(PROBLEM DETAILS) Which lines of the records contain the word "card"? Copy each one.

(DATASET EXTRACT)
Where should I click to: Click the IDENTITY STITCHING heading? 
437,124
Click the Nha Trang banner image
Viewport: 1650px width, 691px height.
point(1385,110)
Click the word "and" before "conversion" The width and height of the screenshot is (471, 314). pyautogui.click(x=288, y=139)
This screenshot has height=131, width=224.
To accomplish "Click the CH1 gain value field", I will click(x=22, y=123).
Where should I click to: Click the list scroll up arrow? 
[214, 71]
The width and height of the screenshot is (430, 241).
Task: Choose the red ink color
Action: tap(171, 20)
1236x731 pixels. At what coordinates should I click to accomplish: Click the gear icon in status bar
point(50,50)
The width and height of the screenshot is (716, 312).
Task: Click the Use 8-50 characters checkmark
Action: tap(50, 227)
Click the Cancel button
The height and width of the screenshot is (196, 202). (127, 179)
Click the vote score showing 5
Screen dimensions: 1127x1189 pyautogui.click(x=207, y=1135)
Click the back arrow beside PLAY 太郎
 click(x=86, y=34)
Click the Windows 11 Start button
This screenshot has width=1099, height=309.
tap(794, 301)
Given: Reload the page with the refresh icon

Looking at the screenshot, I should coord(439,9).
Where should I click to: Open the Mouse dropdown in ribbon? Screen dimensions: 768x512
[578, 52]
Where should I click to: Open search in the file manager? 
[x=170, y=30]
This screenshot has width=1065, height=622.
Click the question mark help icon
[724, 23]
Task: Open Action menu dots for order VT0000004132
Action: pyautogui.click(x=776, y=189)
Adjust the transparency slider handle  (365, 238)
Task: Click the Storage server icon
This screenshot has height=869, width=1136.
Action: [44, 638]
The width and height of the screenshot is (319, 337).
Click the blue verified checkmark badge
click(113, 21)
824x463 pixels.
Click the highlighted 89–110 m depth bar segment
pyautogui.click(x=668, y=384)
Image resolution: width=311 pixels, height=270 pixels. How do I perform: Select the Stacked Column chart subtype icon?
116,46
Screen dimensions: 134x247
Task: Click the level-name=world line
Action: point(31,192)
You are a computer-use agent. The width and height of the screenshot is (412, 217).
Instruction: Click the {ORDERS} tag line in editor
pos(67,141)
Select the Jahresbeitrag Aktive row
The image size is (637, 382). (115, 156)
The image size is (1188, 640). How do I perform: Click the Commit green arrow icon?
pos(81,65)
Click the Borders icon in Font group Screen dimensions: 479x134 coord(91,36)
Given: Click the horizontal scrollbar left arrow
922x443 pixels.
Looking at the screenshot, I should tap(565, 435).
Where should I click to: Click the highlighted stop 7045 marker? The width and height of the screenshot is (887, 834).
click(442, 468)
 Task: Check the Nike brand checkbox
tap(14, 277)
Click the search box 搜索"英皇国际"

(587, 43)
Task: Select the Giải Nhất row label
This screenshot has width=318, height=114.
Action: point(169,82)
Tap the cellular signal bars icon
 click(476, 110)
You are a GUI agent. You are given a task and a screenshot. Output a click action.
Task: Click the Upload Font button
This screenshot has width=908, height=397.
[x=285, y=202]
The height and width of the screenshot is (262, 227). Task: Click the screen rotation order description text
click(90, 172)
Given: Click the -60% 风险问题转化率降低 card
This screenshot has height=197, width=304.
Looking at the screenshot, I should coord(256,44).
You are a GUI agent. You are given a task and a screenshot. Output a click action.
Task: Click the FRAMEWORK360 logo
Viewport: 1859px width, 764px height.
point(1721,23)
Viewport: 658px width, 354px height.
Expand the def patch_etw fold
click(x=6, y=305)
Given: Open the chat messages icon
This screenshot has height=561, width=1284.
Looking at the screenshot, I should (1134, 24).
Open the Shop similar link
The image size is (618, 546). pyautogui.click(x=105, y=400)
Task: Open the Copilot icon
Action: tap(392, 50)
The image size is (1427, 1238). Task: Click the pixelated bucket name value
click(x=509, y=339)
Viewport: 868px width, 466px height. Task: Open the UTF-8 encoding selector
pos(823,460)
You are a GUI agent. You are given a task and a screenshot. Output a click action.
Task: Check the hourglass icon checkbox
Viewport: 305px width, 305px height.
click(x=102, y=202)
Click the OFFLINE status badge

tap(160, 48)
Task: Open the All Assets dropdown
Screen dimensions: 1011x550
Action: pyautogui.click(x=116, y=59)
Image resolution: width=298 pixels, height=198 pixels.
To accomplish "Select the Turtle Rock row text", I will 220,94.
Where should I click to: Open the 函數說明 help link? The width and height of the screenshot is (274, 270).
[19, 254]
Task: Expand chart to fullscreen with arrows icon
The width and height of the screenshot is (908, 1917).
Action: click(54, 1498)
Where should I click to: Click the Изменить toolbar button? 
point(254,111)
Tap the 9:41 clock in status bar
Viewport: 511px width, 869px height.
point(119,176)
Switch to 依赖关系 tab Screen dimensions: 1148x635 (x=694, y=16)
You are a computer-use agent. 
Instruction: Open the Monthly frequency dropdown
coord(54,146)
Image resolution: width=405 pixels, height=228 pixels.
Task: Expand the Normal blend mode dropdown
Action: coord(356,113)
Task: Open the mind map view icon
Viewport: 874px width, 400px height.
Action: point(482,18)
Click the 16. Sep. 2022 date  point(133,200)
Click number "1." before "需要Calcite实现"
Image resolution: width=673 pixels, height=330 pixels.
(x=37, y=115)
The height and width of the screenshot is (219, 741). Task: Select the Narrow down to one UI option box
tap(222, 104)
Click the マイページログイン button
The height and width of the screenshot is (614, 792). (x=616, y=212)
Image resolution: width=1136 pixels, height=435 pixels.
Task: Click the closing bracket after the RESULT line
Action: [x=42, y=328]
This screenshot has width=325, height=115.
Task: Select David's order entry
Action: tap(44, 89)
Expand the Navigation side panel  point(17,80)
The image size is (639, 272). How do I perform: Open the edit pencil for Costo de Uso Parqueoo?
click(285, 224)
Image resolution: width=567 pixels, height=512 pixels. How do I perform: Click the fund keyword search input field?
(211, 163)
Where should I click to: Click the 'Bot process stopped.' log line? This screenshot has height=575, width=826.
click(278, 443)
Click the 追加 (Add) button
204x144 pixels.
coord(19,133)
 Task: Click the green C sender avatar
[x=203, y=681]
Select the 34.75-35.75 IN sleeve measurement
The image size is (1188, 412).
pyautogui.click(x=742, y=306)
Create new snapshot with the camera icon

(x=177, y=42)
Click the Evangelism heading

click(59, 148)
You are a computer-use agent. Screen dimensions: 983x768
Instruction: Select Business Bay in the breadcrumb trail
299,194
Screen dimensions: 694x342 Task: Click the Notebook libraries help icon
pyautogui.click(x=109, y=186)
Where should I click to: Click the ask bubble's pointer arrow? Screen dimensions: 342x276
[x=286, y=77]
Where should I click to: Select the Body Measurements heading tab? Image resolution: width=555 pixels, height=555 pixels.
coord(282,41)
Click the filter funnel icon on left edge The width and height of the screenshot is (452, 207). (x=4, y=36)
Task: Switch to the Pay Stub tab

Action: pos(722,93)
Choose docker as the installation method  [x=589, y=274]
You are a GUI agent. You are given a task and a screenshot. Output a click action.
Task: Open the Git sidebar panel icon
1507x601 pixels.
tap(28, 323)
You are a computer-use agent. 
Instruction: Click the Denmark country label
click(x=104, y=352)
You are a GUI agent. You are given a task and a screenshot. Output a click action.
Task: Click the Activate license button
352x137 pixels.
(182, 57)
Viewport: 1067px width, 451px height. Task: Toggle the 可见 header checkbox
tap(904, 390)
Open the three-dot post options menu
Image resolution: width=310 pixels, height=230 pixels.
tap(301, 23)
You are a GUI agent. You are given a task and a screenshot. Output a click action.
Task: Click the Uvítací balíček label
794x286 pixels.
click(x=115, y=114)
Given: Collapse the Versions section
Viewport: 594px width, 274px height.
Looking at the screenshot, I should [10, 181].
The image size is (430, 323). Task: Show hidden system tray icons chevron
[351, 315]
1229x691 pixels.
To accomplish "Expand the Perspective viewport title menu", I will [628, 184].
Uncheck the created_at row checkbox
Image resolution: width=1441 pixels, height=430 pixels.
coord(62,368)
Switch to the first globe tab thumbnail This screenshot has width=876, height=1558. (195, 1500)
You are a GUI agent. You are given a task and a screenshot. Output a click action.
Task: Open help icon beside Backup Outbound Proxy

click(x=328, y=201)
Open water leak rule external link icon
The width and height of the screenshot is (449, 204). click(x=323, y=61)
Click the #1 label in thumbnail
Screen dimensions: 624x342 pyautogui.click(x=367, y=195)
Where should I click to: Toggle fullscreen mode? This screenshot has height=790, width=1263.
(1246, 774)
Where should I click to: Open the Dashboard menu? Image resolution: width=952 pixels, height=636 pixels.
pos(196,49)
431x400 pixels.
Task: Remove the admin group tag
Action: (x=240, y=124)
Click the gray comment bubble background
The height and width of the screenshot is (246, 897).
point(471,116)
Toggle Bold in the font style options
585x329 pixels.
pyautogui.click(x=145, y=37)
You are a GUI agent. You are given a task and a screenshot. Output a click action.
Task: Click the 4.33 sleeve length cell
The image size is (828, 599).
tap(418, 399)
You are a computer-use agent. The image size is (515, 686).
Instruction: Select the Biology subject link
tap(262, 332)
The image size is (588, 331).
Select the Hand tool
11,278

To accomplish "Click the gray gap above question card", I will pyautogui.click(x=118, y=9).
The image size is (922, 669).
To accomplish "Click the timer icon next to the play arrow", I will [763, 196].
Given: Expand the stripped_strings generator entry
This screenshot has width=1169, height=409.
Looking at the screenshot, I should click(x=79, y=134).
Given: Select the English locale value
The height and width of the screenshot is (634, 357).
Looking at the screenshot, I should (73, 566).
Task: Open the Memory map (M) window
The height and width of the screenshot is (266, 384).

(RESULT)
Given: Click the -60% 风险问题转化率降低 card
To accomplish "Click the gray gap above question card", I will pyautogui.click(x=118, y=9).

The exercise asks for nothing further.